Maersk continues to review and streamline its business portfolio. As part of that strategy, it announced today of its exit of the Egyptian rig company joint venture.

Press release
A.P. Møller - Mærsk A/S ("A.P. Moller - Maersk") and Egyptian General Petroleum Corporation ("EGPC") has today signed an agreement whereby EGPC will acquire A.P. Moller - Maersk’s 50 percent shareholding in Egyptian Drilling Company ("EDC") for USD 100m in an all-cash transaction.

Following the transaction EGPC will become sole owner of EDC and will as part of the agreement take over the entire portfolio, obligations and rights. EDC is one of the leading drilling operators in the Middle East and operates 70 rigs in total of which the vast majority are land based drilling rigs.

The divestment of EDC is in line with Maersk Drilling’s strategy to focus on offshore drilling in the harsh environment and deepwater markets.

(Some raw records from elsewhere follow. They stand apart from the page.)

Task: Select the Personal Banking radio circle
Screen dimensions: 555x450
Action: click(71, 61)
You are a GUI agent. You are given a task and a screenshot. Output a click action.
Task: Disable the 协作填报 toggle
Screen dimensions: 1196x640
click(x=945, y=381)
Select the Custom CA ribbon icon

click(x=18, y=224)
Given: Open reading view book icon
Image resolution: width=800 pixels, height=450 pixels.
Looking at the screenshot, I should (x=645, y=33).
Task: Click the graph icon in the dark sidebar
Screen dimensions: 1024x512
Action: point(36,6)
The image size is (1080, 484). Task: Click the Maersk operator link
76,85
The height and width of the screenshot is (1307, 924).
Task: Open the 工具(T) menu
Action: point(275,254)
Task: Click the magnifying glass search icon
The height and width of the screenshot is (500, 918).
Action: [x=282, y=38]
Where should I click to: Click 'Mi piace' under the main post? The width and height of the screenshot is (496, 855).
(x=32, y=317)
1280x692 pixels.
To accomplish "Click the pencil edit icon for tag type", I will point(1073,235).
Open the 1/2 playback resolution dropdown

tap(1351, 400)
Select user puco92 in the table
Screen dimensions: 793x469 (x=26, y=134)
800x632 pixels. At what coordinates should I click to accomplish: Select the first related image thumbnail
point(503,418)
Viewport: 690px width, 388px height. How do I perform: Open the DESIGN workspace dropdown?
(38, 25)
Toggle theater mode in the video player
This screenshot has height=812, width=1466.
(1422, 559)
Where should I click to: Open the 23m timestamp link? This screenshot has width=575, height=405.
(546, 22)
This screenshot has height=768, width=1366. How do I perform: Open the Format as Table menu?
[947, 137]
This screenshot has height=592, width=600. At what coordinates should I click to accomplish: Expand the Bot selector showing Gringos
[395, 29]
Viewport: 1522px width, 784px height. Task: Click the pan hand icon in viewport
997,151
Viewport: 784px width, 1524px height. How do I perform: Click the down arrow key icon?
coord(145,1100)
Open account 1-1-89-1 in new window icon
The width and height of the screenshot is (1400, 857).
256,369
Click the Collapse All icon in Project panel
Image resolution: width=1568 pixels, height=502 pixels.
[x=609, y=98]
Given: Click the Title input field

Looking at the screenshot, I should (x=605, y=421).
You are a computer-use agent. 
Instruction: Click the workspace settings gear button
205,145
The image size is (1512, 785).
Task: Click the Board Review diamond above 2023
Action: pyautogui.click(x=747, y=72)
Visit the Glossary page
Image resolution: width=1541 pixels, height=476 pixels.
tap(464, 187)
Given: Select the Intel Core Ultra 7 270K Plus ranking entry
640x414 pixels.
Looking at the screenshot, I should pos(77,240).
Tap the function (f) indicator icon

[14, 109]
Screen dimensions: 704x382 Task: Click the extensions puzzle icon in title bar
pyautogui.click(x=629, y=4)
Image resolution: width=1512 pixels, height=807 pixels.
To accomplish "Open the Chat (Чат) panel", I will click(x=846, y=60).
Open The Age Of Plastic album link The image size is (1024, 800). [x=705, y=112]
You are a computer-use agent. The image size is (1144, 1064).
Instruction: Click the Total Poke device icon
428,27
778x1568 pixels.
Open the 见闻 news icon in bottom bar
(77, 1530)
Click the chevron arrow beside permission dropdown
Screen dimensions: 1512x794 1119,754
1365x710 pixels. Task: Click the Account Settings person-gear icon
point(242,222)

“I am very pleased with this agreement with EGPC. The divestment is a natural consequence of our announced long-term plans to exit the EDC joint venture, when the timing was right. EDC has a very strong position in the Middle East, and I am confident that the new ownership will enable EDC to develop its business and capabilities even further,” says Jørn Madsen, CEO of Maersk Drilling.

EDC began operations in 1976 as a 50/50 joint venture between Maersk Drilling and EGPC, which is owned by the Ministry of Petroleum and Mineral Resources in Egypt. EDC employs approximately 5,000 people, whereof 34 are Maersk Drilling employees. Maersk Drilling is currently looking into future job opportunities for its employees in EDC.